2014-01-16(木) [長年日記]

天獄と地国 (ハヤカワ文庫JA)(泰三, 小林)

先日「サカサマのパテマ」を観て、本書を思い出したので積読から発掘。SFマガジンに掲載されていたところは読んでいたけど、通して読むのは初めて。で、まさか完結してないとは思わなかった。せいいっぱい好意的に「読者の想像に委ねた結末」と解釈できなくもないけど、普通これは「投げっぱなし」というんじゃないの。ひどいよなぁ。

舞台は「リングワールド」のパチもんで、面白いのはリングの内側じゃなくて外側になぜか人が住んでいるという設定。頭上が地面で、気を緩めると空に"落下"してしまうという設定、これはもう、面白くないわけがない。もちろん小林泰三のやることなので、物理計算に手抜きはない。乏しい資源を奪い合って暮らす絶滅寸前の人類が、謎の古代兵器==巨大ロボットを発掘して、存在するかどうかもわからない「地国」を目指す旅を始めるというストーリーもいい。

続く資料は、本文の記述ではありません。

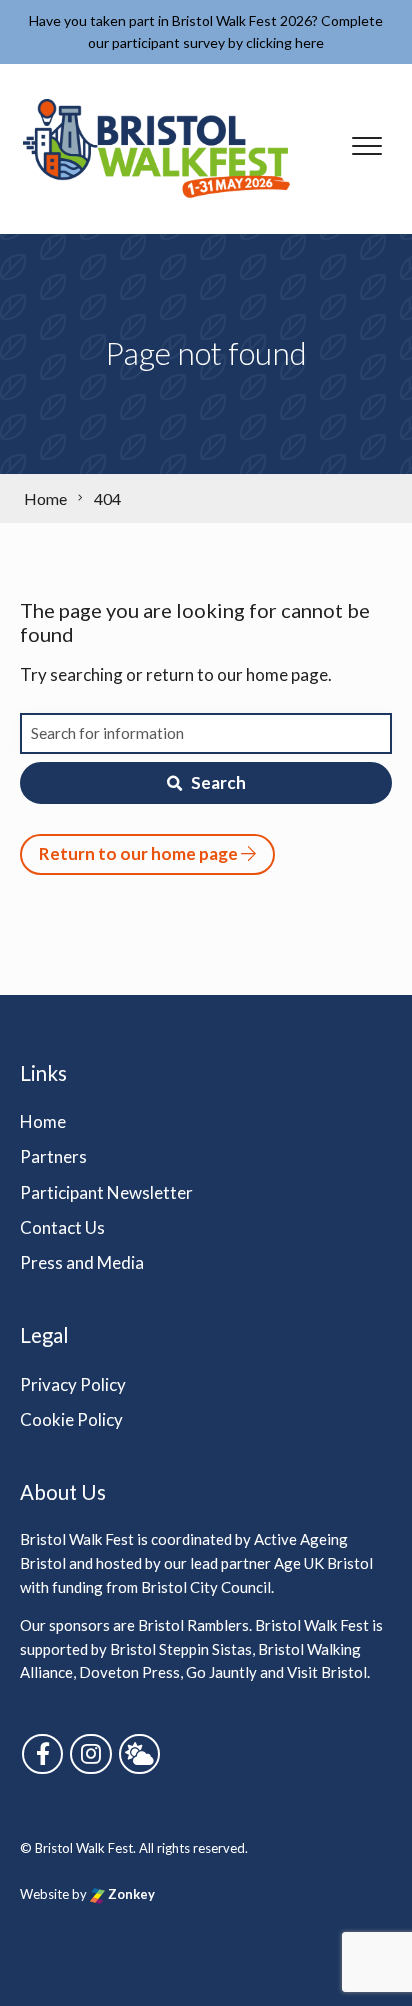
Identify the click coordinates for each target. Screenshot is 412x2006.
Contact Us (62, 1227)
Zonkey (130, 1894)
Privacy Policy (73, 1384)
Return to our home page (140, 853)
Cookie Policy (71, 1419)
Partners (53, 1156)
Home (43, 1121)
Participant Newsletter (106, 1192)
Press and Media (82, 1262)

でもいいのはここまで。あいかわらずグロい描写が多いけど慣れちゃったし(強い刺激には慣れるのも早い)、こんなにカツカツの生活してる主人公たちが妙に物理学に詳しかったりする奇妙さには始終違和感を覚えた*1。資源不足で汲々してるわりに、話の中では平然と半年とか1年の時間が飛んでしまったりして、切迫感がない。広大すぎる世界を設定してしまったがゆえに時間や距離の尺度が人間の生活とマッチしなくなってしまっている。ようするに世界設定が面白いだけで、物語として説得力がないのよね。

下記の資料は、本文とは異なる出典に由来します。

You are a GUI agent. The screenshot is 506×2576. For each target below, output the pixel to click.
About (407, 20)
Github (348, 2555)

えっ、これ星雲賞とってるの!? へぇ……いや……ふーん……。ところでこの表紙、宇宙船の上下が逆じゃないのかな。彼らは頭を地面に向けて生活してるんだと思ってた。

Tags: book

*1 おかしな物理学に支配された世界で生き抜くには必要な知識だ……と、これも最大限好意的に解釈できなくもないけど。